A perspective on the clean energy market

In recent years scientists have been devoting an increasing amount of time to the practical aspects of alternative energy. However just as important as the technology are the economic and political factors that will ultimately make or break the green revolution. Ray Prowse from the Centre for Sustainable energy systems has spent the last ten years managing the development of a variety of new alternative energy technologies.

Ray believes that production of clean energy is just half the picture. "It's often said that the cheapest kilowatt hour is the one you don't have to produce." In other words, it's far better to save energy than to generate it by any means, clean or dirty." At the present time the average Australian household consumes 23 kWh every day. Ray believes that with relatively simple measures such as insulation, double glazing and low consumption light bulbs, this could easily be reduced to 5-8 kWh per day. "In the world of clean energy, this is very much the low hanging fruit" he explains. "If we can halve our energy consumption it would be a huge step on the road to cleaning up out act."

Of course no matter how efficient we become, a modern human lifestyle will still require a considerable amount of energy. Fortunately there are a number of new technologies coming onto the market that will enable us to generate this energy without destroying the environment. However, as Ray explains, "Ultimately it comes down to dollars. The more people who adopt clean energy, the more economies of scale come into play and the more viable it becomes."

We can see this sort of thing happening with most products. Something like a LCD computer monitor is a highly complex piece of technology requiring thousands of manufacturing steps. If you commissioned a lab to build you just one from scratch it would cost tens of millions of dollars. But when everyone in the world orders one, economies of scale bring the cost down to just a couple of hundred dollars.
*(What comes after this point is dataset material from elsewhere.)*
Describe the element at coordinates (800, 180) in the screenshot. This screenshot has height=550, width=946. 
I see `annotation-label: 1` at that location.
Ray believes that, in time, this would happen for alternative energy too. But the thing is, we don't have time to wait. So what are needed are some incentives to make clean energy economically viable right now. One such system pioneered in Germany and now being proposed in some Australian States, is Gross Feed-in Terrif. The way this works is that if you have a solar panel on your roof and feed energy into the power grid, you get paid at a premium rate for every kWh. For example if you have a 1kW panel on your roof that might realistically generate about 5 kWh per day, you would receive a payment of perhaps 50cents to a dollar per day. If the panel and its electronics cost $10,000, it's going to take about 25 years to pay back.
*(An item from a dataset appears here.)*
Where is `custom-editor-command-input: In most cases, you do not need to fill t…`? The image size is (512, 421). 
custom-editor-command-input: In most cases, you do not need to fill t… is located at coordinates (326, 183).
"This kind of thing helps, but if we could get the price of the panel right down it would really begin to make economic sense." Ray says. "At the moment 55% of the cost of a solar cell is the high purity silicon it's made of. Reduce the silicon consumption and you reduce the cost. One way we're looking at doing that at ANU is with Sliver cell technology."

To make Sliver cells you pattern the top of a silicon wafer with pin stripes of etch barrier. If the crystal orientation of the wafer and the chemistry are right the etch eats vertically down through the wafer along each pin stripe without spreading sideways. The net result is a chemical saw that cuts the wafer into thousands for slivers. The point being that the surface area of the combined slices is now far bigger than that of the original wafer. This means you can get far more cells for a given amount of silicon.
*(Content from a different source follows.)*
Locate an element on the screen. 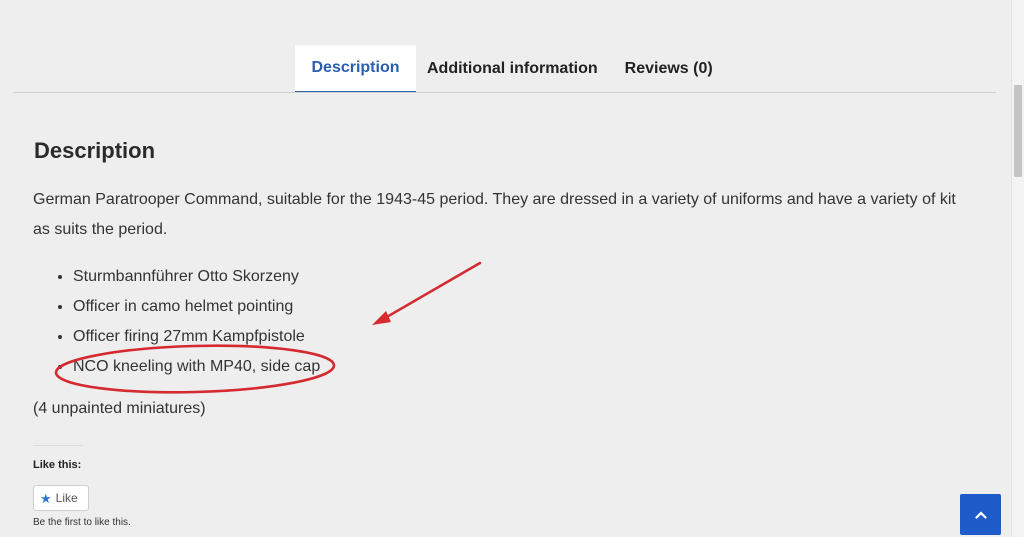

"Now if your 1kWh solar panel costs only $3,000 and it earns you $500 a year it's starting to sound like a great retirement investment."

Even though a large part of Ray's work involves solar power, he acknowledges that this is only part of the solution. "Wind, hydro and many other clean technologies will also be needed to meet our energy demands. The nice thing about wind and solar is that a lot of the time when it's windy it's cloudy and when it's sunny there's not much wind. So wind and solar make great partner technologies."

Perhaps more than most countries, Australia is in a strong position to generate clean energy. We have lots of land, lots of sun and lots of wind. Ray hopes that we also have lots of good sense to know what's best for us in the long run.